(Items from a data source)
========================================================================

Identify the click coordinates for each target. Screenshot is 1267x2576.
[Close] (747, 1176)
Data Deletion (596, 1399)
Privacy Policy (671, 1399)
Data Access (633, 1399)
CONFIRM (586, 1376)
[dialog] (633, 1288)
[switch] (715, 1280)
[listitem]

========================================================================

**PROBLEM DESCRIPTION**
Every line of the data is to be retyped without alteration.

**REPLY TO THE EXERCISE**
Identify the click coordinates for each target. Screenshot is 1267x2576.
[Close] (747, 1176)
Data Deletion (596, 1399)
Privacy Policy (671, 1399)
Data Access (633, 1399)
CONFIRM (586, 1376)
[dialog] (633, 1288)
[switch] (715, 1280)
[listitem]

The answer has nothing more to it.